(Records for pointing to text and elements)
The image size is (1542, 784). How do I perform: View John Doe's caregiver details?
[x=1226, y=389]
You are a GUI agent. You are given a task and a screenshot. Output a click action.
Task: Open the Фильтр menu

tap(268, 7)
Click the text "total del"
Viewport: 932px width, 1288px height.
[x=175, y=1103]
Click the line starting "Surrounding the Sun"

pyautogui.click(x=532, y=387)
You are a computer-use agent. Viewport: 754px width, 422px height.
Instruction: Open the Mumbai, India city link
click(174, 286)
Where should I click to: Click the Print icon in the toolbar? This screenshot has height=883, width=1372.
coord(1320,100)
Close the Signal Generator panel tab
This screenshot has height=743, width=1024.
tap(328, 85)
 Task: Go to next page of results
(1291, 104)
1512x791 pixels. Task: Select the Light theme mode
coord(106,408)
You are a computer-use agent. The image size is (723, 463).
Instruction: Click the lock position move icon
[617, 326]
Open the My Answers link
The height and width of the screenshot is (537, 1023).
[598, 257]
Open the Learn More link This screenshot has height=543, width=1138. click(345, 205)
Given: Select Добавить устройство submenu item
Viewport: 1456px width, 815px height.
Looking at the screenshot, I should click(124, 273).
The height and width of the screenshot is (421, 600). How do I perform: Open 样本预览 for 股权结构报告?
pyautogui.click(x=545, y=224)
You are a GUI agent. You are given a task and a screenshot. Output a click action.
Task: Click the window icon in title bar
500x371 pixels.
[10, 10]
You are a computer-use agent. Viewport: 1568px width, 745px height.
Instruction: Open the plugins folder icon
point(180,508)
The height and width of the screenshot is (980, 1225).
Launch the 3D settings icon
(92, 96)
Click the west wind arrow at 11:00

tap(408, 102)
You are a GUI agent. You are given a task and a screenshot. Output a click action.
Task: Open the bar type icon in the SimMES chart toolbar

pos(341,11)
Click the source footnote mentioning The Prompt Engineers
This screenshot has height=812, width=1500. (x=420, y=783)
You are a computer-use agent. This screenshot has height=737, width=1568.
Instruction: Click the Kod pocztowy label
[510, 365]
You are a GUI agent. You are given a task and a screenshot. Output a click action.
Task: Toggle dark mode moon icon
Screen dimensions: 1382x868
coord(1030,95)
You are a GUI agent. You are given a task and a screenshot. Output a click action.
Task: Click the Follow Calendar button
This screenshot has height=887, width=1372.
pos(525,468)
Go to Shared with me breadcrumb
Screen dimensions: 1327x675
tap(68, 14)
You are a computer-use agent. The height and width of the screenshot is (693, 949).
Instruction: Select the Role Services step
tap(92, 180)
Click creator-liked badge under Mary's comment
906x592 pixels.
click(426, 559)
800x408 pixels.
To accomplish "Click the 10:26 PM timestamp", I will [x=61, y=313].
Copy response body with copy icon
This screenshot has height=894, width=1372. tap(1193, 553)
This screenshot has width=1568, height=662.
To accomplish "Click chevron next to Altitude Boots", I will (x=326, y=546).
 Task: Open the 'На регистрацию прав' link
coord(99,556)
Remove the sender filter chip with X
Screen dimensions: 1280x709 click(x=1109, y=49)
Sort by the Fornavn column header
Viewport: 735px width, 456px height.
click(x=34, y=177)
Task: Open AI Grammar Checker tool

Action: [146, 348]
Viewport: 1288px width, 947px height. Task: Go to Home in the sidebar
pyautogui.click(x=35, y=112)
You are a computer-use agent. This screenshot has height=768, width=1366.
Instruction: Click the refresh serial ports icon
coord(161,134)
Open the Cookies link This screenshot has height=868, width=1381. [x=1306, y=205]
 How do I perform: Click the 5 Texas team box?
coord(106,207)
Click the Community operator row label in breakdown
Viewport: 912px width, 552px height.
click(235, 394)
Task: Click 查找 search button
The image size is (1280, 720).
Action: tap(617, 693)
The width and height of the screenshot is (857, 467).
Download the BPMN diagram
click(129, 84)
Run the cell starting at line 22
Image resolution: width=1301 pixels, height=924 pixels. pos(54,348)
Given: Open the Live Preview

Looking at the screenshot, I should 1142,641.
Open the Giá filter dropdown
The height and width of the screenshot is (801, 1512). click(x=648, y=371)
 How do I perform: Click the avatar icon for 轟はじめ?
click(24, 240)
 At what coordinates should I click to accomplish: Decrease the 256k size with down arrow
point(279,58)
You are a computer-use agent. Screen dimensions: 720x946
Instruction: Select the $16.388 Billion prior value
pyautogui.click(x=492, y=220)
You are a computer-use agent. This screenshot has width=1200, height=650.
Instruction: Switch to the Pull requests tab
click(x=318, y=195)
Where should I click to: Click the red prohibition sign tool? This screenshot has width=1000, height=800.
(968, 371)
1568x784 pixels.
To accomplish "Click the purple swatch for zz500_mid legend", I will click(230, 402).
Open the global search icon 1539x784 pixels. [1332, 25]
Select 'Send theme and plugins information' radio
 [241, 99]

# [TASK]
Change every "computer-use agent" in the material above to "desktop automation agent", and reproduce the rest of the lines without any other change.

# [EXERCISE OUTPUT]
The image size is (1542, 784). How do I perform: View John Doe's caregiver details?
[x=1226, y=389]
You are a GUI agent. You are given a task and a screenshot. Output a click action.
Task: Open the Фильтр menu

tap(268, 7)
Click the text "total del"
Viewport: 932px width, 1288px height.
[x=175, y=1103]
Click the line starting "Surrounding the Sun"

pyautogui.click(x=532, y=387)
You are a desktop automation agent. Viewport: 754px width, 422px height.
Instruction: Open the Mumbai, India city link
click(174, 286)
Where should I click to: Click the Print icon in the toolbar? This screenshot has height=883, width=1372.
coord(1320,100)
Close the Signal Generator panel tab
This screenshot has height=743, width=1024.
tap(328, 85)
 Task: Go to next page of results
(1291, 104)
1512x791 pixels. Task: Select the Light theme mode
coord(106,408)
You are a desktop automation agent. The image size is (723, 463).
Instruction: Click the lock position move icon
[617, 326]
Open the My Answers link
The height and width of the screenshot is (537, 1023).
[598, 257]
Open the Learn More link This screenshot has height=543, width=1138. click(345, 205)
Given: Select Добавить устройство submenu item
Viewport: 1456px width, 815px height.
Looking at the screenshot, I should click(124, 273).
The height and width of the screenshot is (421, 600). How do I perform: Open 样本预览 for 股权结构报告?
pyautogui.click(x=545, y=224)
You are a GUI agent. You are given a task and a screenshot. Output a click action.
Task: Click the window icon in title bar
500x371 pixels.
[10, 10]
You are a desktop automation agent. Viewport: 1568px width, 745px height.
Instruction: Open the plugins folder icon
point(180,508)
The height and width of the screenshot is (980, 1225).
Launch the 3D settings icon
(92, 96)
Click the west wind arrow at 11:00

tap(408, 102)
You are a GUI agent. You are given a task and a screenshot. Output a click action.
Task: Open the bar type icon in the SimMES chart toolbar

pos(341,11)
Click the source footnote mentioning The Prompt Engineers
This screenshot has height=812, width=1500. (x=420, y=783)
You are a desktop automation agent. This screenshot has height=737, width=1568.
Instruction: Click the Kod pocztowy label
[510, 365]
You are a GUI agent. You are given a task and a screenshot. Output a click action.
Task: Toggle dark mode moon icon
Screen dimensions: 1382x868
coord(1030,95)
You are a GUI agent. You are given a task and a screenshot. Output a click action.
Task: Click the Follow Calendar button
This screenshot has height=887, width=1372.
pos(525,468)
Go to Shared with me breadcrumb
Screen dimensions: 1327x675
tap(68, 14)
You are a desktop automation agent. The height and width of the screenshot is (693, 949).
Instruction: Select the Role Services step
tap(92, 180)
Click creator-liked badge under Mary's comment
906x592 pixels.
click(426, 559)
800x408 pixels.
To accomplish "Click the 10:26 PM timestamp", I will [x=61, y=313].
Copy response body with copy icon
This screenshot has height=894, width=1372. tap(1193, 553)
This screenshot has width=1568, height=662.
To accomplish "Click chevron next to Altitude Boots", I will (x=326, y=546).
 Task: Open the 'На регистрацию прав' link
coord(99,556)
Remove the sender filter chip with X
Screen dimensions: 1280x709 click(x=1109, y=49)
Sort by the Fornavn column header
Viewport: 735px width, 456px height.
click(x=34, y=177)
Task: Open AI Grammar Checker tool

Action: [146, 348]
Viewport: 1288px width, 947px height. Task: Go to Home in the sidebar
pyautogui.click(x=35, y=112)
You are a desktop automation agent. This screenshot has height=768, width=1366.
Instruction: Click the refresh serial ports icon
coord(161,134)
Open the Cookies link This screenshot has height=868, width=1381. [x=1306, y=205]
 How do I perform: Click the 5 Texas team box?
coord(106,207)
Click the Community operator row label in breakdown
Viewport: 912px width, 552px height.
click(235, 394)
Task: Click 查找 search button
The image size is (1280, 720).
Action: tap(617, 693)
The width and height of the screenshot is (857, 467).
Download the BPMN diagram
click(129, 84)
Run the cell starting at line 22
Image resolution: width=1301 pixels, height=924 pixels. pos(54,348)
Given: Open the Live Preview

Looking at the screenshot, I should 1142,641.
Open the Giá filter dropdown
The height and width of the screenshot is (801, 1512). click(x=648, y=371)
 How do I perform: Click the avatar icon for 轟はじめ?
click(24, 240)
 At what coordinates should I click to accomplish: Decrease the 256k size with down arrow
point(279,58)
You are a desktop automation agent. Screen dimensions: 720x946
Instruction: Select the $16.388 Billion prior value
pyautogui.click(x=492, y=220)
You are a desktop automation agent. This screenshot has width=1200, height=650.
Instruction: Switch to the Pull requests tab
click(x=318, y=195)
Where should I click to: Click the red prohibition sign tool? This screenshot has width=1000, height=800.
(968, 371)
1568x784 pixels.
To accomplish "Click the purple swatch for zz500_mid legend", I will click(230, 402).
Open the global search icon 1539x784 pixels. [1332, 25]
Select 'Send theme and plugins information' radio
 [241, 99]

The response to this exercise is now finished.